Restate each entry word for word. Keep every detail intact.

[Dataset entries]
BEGIN

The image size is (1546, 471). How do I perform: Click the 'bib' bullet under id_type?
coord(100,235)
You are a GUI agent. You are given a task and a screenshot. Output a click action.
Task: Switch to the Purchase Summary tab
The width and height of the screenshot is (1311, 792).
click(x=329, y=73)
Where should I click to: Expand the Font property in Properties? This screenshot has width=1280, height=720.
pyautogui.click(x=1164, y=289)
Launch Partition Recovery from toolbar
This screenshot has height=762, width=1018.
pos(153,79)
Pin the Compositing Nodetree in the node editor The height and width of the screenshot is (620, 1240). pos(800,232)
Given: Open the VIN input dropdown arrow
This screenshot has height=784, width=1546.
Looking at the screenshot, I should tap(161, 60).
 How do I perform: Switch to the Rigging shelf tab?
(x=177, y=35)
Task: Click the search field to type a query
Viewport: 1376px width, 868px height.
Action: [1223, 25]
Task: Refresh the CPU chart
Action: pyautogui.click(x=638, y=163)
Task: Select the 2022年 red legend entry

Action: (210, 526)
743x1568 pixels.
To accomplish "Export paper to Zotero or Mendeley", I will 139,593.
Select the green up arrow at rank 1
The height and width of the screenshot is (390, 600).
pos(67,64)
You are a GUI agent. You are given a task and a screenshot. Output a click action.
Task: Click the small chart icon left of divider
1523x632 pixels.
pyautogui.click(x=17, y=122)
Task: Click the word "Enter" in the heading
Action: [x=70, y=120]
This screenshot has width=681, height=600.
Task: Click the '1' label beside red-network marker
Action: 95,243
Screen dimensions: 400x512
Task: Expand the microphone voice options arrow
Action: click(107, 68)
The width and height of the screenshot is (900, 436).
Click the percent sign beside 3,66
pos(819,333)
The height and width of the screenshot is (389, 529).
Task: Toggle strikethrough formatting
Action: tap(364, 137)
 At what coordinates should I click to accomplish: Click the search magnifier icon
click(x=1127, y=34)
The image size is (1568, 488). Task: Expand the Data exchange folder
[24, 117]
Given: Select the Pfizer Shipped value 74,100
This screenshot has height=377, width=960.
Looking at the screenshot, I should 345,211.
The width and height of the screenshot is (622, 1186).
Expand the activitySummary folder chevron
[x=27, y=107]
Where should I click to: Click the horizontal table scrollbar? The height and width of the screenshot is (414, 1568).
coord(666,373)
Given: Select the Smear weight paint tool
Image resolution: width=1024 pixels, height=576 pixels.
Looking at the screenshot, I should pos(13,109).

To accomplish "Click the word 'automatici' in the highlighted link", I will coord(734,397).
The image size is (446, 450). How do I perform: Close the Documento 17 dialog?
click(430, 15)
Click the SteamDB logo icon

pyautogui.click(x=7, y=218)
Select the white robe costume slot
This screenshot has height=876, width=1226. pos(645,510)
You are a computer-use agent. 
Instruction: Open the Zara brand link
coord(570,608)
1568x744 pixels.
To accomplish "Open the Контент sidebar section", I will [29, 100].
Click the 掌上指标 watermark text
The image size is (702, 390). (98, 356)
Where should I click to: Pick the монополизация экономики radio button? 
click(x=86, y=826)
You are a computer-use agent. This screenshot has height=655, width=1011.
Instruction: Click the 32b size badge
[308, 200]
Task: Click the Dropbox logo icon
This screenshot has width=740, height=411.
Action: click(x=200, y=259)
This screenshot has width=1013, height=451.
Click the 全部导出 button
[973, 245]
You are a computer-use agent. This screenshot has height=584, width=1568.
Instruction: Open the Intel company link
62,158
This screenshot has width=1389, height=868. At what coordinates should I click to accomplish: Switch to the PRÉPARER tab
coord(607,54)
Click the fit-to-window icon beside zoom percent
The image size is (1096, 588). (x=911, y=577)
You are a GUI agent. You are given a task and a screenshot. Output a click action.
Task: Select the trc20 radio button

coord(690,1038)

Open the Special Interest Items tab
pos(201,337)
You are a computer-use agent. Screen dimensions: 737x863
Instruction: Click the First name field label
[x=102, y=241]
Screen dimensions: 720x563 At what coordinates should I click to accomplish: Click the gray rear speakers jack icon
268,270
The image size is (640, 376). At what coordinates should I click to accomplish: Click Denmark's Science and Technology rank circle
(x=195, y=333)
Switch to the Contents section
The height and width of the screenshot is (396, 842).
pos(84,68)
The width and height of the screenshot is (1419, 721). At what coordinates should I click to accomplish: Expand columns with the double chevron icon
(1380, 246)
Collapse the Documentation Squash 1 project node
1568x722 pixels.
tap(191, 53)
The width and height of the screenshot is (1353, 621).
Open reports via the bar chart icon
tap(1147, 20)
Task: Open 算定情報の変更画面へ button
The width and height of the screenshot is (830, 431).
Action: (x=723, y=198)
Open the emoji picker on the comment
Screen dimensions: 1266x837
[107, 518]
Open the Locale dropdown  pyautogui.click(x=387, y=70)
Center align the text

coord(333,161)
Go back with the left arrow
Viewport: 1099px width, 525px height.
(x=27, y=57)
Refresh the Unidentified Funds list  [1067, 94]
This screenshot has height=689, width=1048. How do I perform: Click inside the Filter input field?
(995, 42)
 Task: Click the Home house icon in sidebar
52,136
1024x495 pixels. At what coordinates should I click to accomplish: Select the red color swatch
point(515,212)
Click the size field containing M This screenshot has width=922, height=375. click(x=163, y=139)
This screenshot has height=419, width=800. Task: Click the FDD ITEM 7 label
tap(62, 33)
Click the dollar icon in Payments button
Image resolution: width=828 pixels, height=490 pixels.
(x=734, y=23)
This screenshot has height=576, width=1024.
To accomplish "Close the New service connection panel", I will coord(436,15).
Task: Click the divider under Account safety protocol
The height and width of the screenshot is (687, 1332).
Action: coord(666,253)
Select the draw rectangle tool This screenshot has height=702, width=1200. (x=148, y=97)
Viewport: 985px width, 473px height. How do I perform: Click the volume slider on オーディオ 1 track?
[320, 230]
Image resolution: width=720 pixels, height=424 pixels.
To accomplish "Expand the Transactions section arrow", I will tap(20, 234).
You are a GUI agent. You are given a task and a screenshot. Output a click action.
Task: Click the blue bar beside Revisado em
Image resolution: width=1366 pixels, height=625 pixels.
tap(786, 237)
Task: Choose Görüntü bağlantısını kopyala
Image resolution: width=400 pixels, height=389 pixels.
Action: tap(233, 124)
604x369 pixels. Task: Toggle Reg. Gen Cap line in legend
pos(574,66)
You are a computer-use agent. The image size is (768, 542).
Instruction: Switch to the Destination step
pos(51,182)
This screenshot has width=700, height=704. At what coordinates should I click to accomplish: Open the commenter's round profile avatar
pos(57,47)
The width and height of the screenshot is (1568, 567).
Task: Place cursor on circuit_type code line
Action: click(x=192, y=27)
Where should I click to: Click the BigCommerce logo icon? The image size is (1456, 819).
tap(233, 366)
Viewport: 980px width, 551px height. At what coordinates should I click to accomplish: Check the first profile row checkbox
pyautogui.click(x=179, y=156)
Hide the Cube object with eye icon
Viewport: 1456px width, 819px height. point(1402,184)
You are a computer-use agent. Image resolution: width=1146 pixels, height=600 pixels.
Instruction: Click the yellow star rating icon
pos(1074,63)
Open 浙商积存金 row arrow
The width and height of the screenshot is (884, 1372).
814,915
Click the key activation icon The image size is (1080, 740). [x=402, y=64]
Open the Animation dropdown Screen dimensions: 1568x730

END

Expected answer:
The image size is (1546, 471). How do I perform: Click the 'bib' bullet under id_type?
coord(100,235)
You are a GUI agent. You are given a task and a screenshot. Output a click action.
Task: Switch to the Purchase Summary tab
The width and height of the screenshot is (1311, 792).
click(x=329, y=73)
Where should I click to: Expand the Font property in Properties? This screenshot has width=1280, height=720.
pyautogui.click(x=1164, y=289)
Launch Partition Recovery from toolbar
This screenshot has height=762, width=1018.
pos(153,79)
Pin the Compositing Nodetree in the node editor The height and width of the screenshot is (620, 1240). pos(800,232)
Given: Open the VIN input dropdown arrow
This screenshot has height=784, width=1546.
Looking at the screenshot, I should tap(161, 60).
 How do I perform: Switch to the Rigging shelf tab?
(x=177, y=35)
Task: Click the search field to type a query
Viewport: 1376px width, 868px height.
Action: [1223, 25]
Task: Refresh the CPU chart
Action: pyautogui.click(x=638, y=163)
Task: Select the 2022年 red legend entry

Action: (210, 526)
743x1568 pixels.
To accomplish "Export paper to Zotero or Mendeley", I will 139,593.
Select the green up arrow at rank 1
The height and width of the screenshot is (390, 600).
pos(67,64)
You are a GUI agent. You are given a task and a screenshot. Output a click action.
Task: Click the small chart icon left of divider
1523x632 pixels.
pyautogui.click(x=17, y=122)
Task: Click the word "Enter" in the heading
Action: [x=70, y=120]
This screenshot has width=681, height=600.
Task: Click the '1' label beside red-network marker
Action: 95,243
Screen dimensions: 400x512
Task: Expand the microphone voice options arrow
Action: click(107, 68)
The width and height of the screenshot is (900, 436).
Click the percent sign beside 3,66
pos(819,333)
The height and width of the screenshot is (389, 529).
Task: Toggle strikethrough formatting
Action: tap(364, 137)
 At what coordinates should I click to accomplish: Click the search magnifier icon
click(x=1127, y=34)
The image size is (1568, 488). Task: Expand the Data exchange folder
[24, 117]
Given: Select the Pfizer Shipped value 74,100
This screenshot has height=377, width=960.
Looking at the screenshot, I should 345,211.
The width and height of the screenshot is (622, 1186).
Expand the activitySummary folder chevron
[x=27, y=107]
Where should I click to: Click the horizontal table scrollbar? The height and width of the screenshot is (414, 1568).
coord(666,373)
Given: Select the Smear weight paint tool
Image resolution: width=1024 pixels, height=576 pixels.
Looking at the screenshot, I should pos(13,109).

To accomplish "Click the word 'automatici' in the highlighted link", I will coord(734,397).
The image size is (446, 450). How do I perform: Close the Documento 17 dialog?
click(430, 15)
Click the SteamDB logo icon

pyautogui.click(x=7, y=218)
Select the white robe costume slot
This screenshot has height=876, width=1226. pos(645,510)
You are a computer-use agent. 
Instruction: Open the Zara brand link
coord(570,608)
1568x744 pixels.
To accomplish "Open the Контент sidebar section", I will [29, 100].
Click the 掌上指标 watermark text
The image size is (702, 390). (98, 356)
Where should I click to: Pick the монополизация экономики radio button? 
click(x=86, y=826)
You are a computer-use agent. This screenshot has height=655, width=1011.
Instruction: Click the 32b size badge
[308, 200]
Task: Click the Dropbox logo icon
This screenshot has width=740, height=411.
Action: click(x=200, y=259)
This screenshot has width=1013, height=451.
Click the 全部导出 button
[973, 245]
You are a computer-use agent. This screenshot has height=584, width=1568.
Instruction: Open the Intel company link
62,158
This screenshot has width=1389, height=868. At what coordinates should I click to accomplish: Switch to the PRÉPARER tab
coord(607,54)
Click the fit-to-window icon beside zoom percent
The image size is (1096, 588). (x=911, y=577)
You are a GUI agent. You are given a task and a screenshot. Output a click action.
Task: Select the trc20 radio button

coord(690,1038)

Open the Special Interest Items tab
pos(201,337)
You are a computer-use agent. Screen dimensions: 737x863
Instruction: Click the First name field label
[x=102, y=241]
Screen dimensions: 720x563 At what coordinates should I click to accomplish: Click the gray rear speakers jack icon
268,270
The image size is (640, 376). At what coordinates should I click to accomplish: Click Denmark's Science and Technology rank circle
(x=195, y=333)
Switch to the Contents section
The height and width of the screenshot is (396, 842).
pos(84,68)
The width and height of the screenshot is (1419, 721). At what coordinates should I click to accomplish: Expand columns with the double chevron icon
(1380, 246)
Collapse the Documentation Squash 1 project node
1568x722 pixels.
tap(191, 53)
The width and height of the screenshot is (1353, 621).
Open reports via the bar chart icon
tap(1147, 20)
Task: Open 算定情報の変更画面へ button
The width and height of the screenshot is (830, 431).
Action: (x=723, y=198)
Open the emoji picker on the comment
Screen dimensions: 1266x837
[107, 518]
Open the Locale dropdown  pyautogui.click(x=387, y=70)
Center align the text

coord(333,161)
Go back with the left arrow
Viewport: 1099px width, 525px height.
(x=27, y=57)
Refresh the Unidentified Funds list  [1067, 94]
This screenshot has height=689, width=1048. How do I perform: Click inside the Filter input field?
(995, 42)
 Task: Click the Home house icon in sidebar
52,136
1024x495 pixels. At what coordinates should I click to accomplish: Select the red color swatch
point(515,212)
Click the size field containing M This screenshot has width=922, height=375. click(x=163, y=139)
This screenshot has height=419, width=800. Task: Click the FDD ITEM 7 label
tap(62, 33)
Click the dollar icon in Payments button
Image resolution: width=828 pixels, height=490 pixels.
(x=734, y=23)
This screenshot has height=576, width=1024.
To accomplish "Close the New service connection panel", I will coord(436,15).
Task: Click the divider under Account safety protocol
The height and width of the screenshot is (687, 1332).
Action: coord(666,253)
Select the draw rectangle tool This screenshot has height=702, width=1200. (x=148, y=97)
Viewport: 985px width, 473px height. How do I perform: Click the volume slider on オーディオ 1 track?
[320, 230]
Image resolution: width=720 pixels, height=424 pixels.
To accomplish "Expand the Transactions section arrow", I will tap(20, 234).
You are a GUI agent. You are given a task and a screenshot. Output a click action.
Task: Click the blue bar beside Revisado em
Image resolution: width=1366 pixels, height=625 pixels.
tap(786, 237)
Task: Choose Görüntü bağlantısını kopyala
Image resolution: width=400 pixels, height=389 pixels.
Action: tap(233, 124)
604x369 pixels. Task: Toggle Reg. Gen Cap line in legend
pos(574,66)
You are a computer-use agent. The image size is (768, 542).
Instruction: Switch to the Destination step
pos(51,182)
This screenshot has width=700, height=704. At what coordinates should I click to accomplish: Open the commenter's round profile avatar
pos(57,47)
The width and height of the screenshot is (1568, 567).
Task: Place cursor on circuit_type code line
Action: click(x=192, y=27)
Where should I click to: Click the BigCommerce logo icon? The image size is (1456, 819).
tap(233, 366)
Viewport: 980px width, 551px height. At what coordinates should I click to accomplish: Check the first profile row checkbox
pyautogui.click(x=179, y=156)
Hide the Cube object with eye icon
Viewport: 1456px width, 819px height. point(1402,184)
You are a computer-use agent. Image resolution: width=1146 pixels, height=600 pixels.
Instruction: Click the yellow star rating icon
pos(1074,63)
Open 浙商积存金 row arrow
The width and height of the screenshot is (884, 1372).
814,915
Click the key activation icon The image size is (1080, 740). [x=402, y=64]
Open the Animation dropdown Screen dimensions: 1568x730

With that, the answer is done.